A few months ago [2012], there was a picture in the local newspaper of an Abu Sayef soldier in the Philippines keeping a gun to the head of a child he held as hostage. And we read often of children being shot or blown up in one or other struggle in the world. In many of these cases Muslims are involved, and we suppose that the deaths of children, whatever their nationality or religion, are part of the “collateral damage”. We do not know anymore. They say that those who blow up children of the enemy are “martyrs”. Perhaps we do not understand or perhaps with old age some of us have grown soft and romantic, or perhaps it is fully justifiable to target children for the greater cause. Perhaps we are missing something. We would not like to be martyred like that.
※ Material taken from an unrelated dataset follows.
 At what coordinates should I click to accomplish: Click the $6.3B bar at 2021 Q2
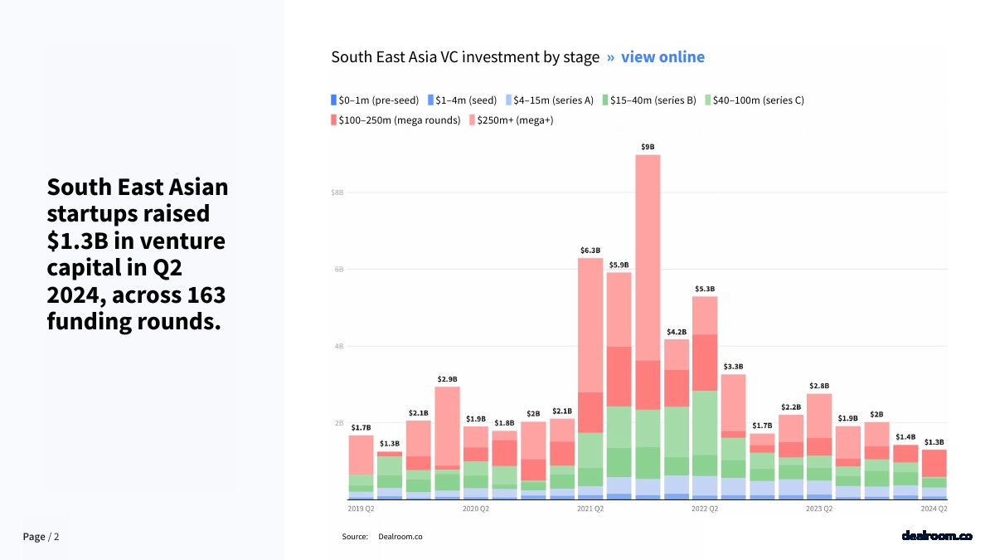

We do not know of any of the Companions of the Messenger of Allah (ﷺ) who were “martyred” in that way, but perhaps we have not read enough history.

Some of us might remember the picture of the child somewhere in Vietnam, standing half burnt and screaming, during the Vietnam War. The bomb that did that to her had “Made in USA” printed in small letters on its side. That child depicted in a very dramatic way what we have been doing to children throughout the world. The pilot who dropped the bomb was most probably decorated for “bravery in the field” by the then USA President. Bravery is not difficult when it comes to burning up children. In the USA pilots were decorated for throwing atomic bombs on cities in Japan and killing most of their populations. The majority of all population groups are always children. Who cares? It was “collateral damage”.

And we also get the impression that whatever Muslims do in a struggle, even if is not according to the teachings of Islam, is beyond question, may not be criticized, and is on the same level as Holy Writ. We suppose this is the reason for the deadly silence from the Muslim community here when Muslims elsewhere trample on the teachings of Islam when they devise ways of dealing with the enemy. And so, for example, it does not matter what the Palestinians do in the struggle against Zionism, it may not be criticized and it may not be measured in terms of Islamic teachings. They say one must look at the “broader picture”, whatever that means.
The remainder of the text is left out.